3. Illusion of Security vs. Verifiable Security

• The Problem: Stacking layers creates a psychological feeling of safety ("We have 10 security products!").

• The Refutation: Security is not about feeling safe; it's about knowing you are safe because the system is transparent and auditable. A simple, small codebase whose security proofs are self-evident is provably more secure than a vast, layered system whose actual effectiveness is a matter of hope.
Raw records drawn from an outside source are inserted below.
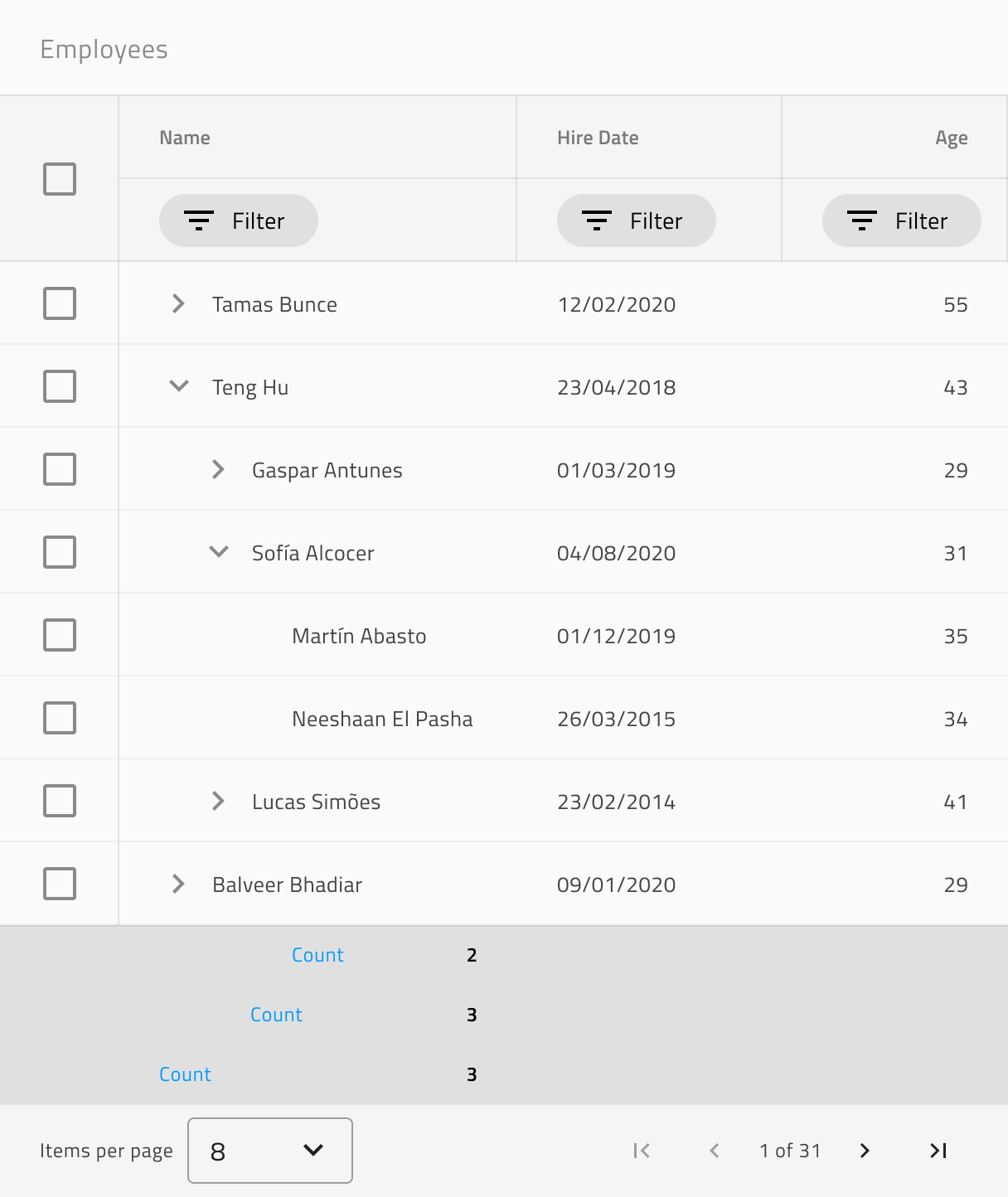
Task: Select the Martín Abasto row checkbox
Action: point(60,635)
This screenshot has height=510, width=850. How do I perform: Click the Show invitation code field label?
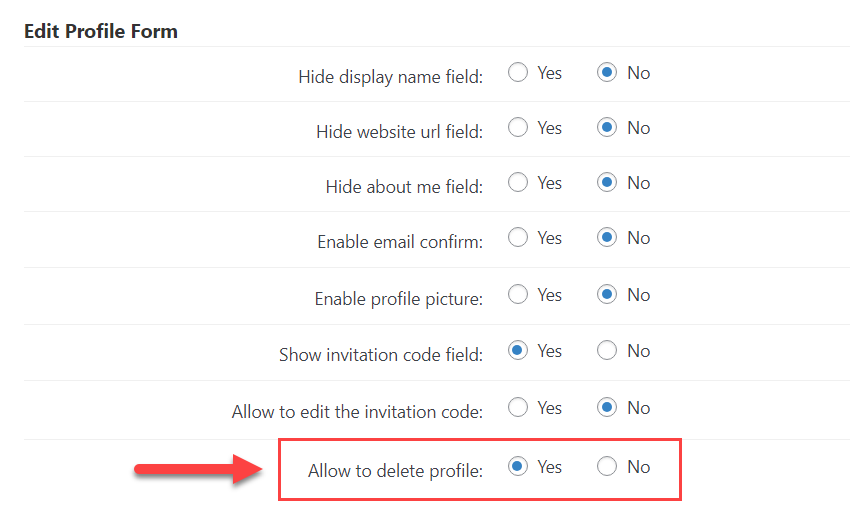pyautogui.click(x=381, y=354)
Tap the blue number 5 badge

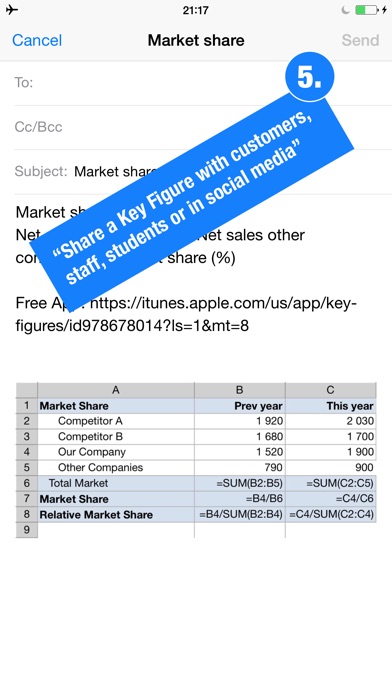coord(309,77)
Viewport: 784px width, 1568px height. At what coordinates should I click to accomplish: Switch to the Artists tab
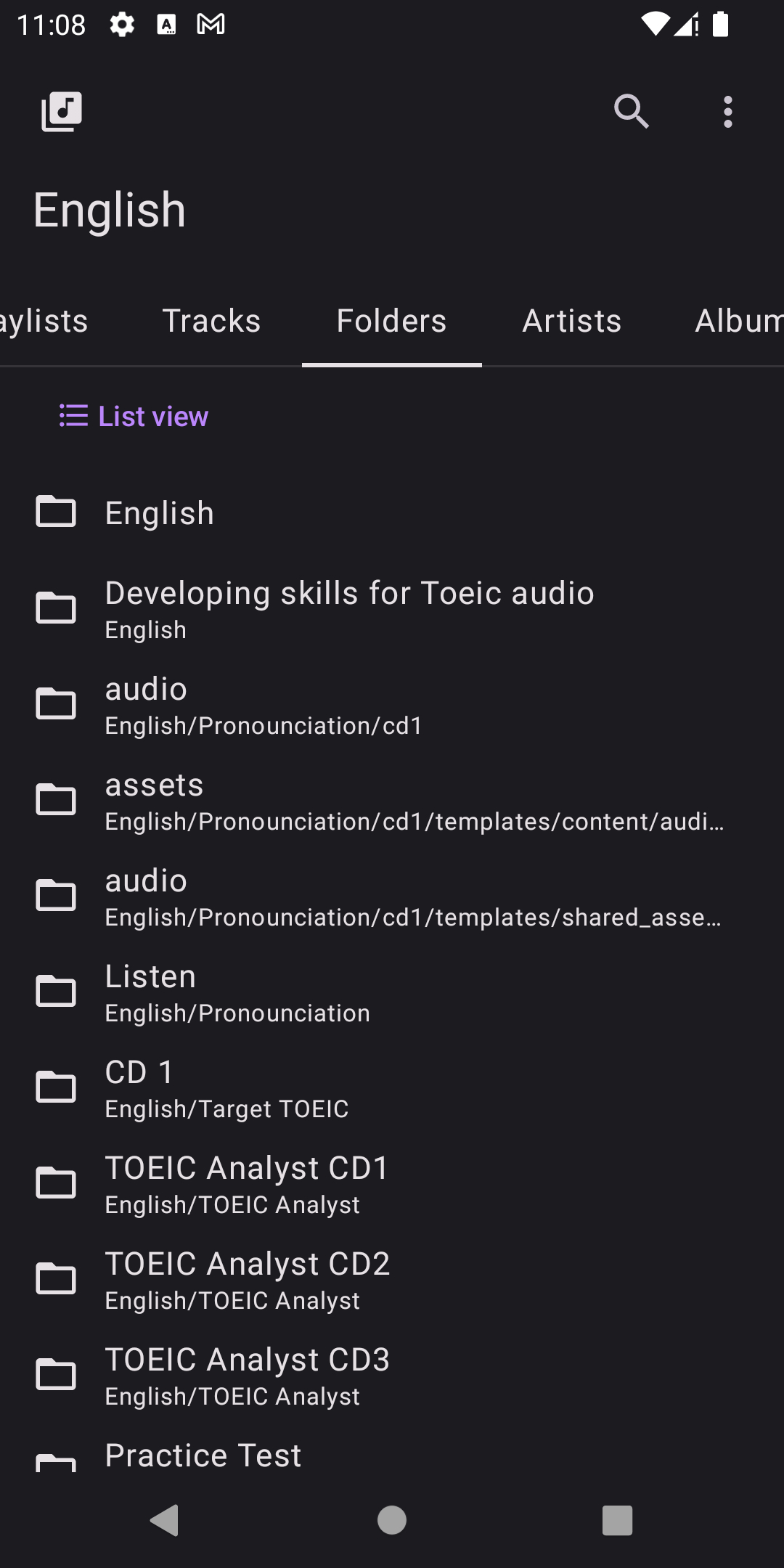tap(572, 321)
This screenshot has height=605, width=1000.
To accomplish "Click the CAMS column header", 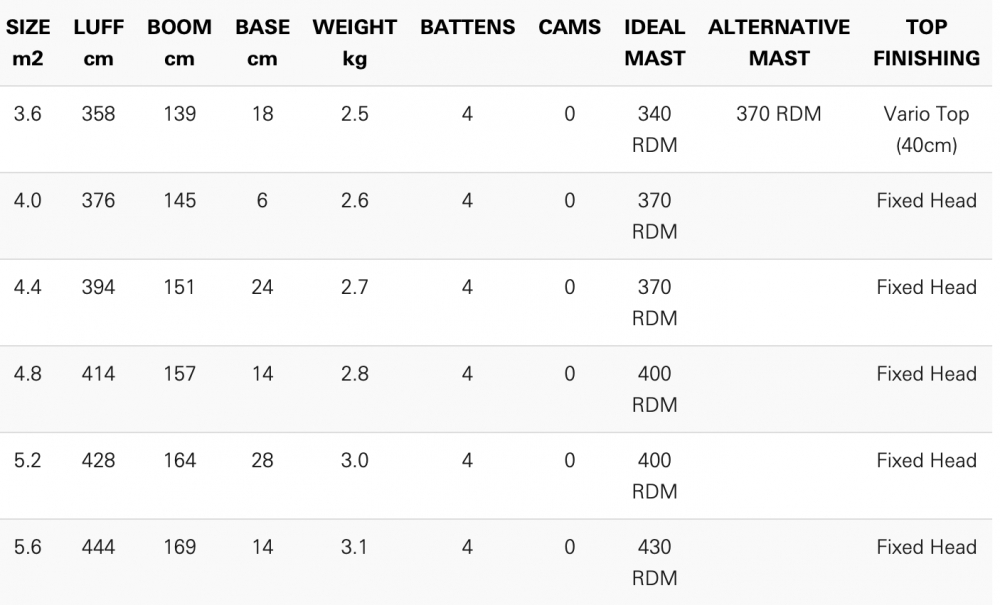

Simplicity is verifiable; complexity is opaque.

STILL NOT CONVINCED?

The Alternative: Security as Structural Integrity

Instead of the onion, the "Security is Simplicity" argument suggests that security should be like the structural integrity of a well-designed bridge.

• A bridge doesn't become safer by piling on external scaffolding (layers); it becomes safe because its fundamental design is mathematically sound, its materials are tested, and its construction is simple and precise.

• In this analogy, NICS is the tested material and sound construction that makes entire structural failures (like buffer overflows) impossible, regardless of the traffic (data) it handles.

The call is to shift the passion from adding layers to achieving structural, unyielding, understandable, integrity at the foundation.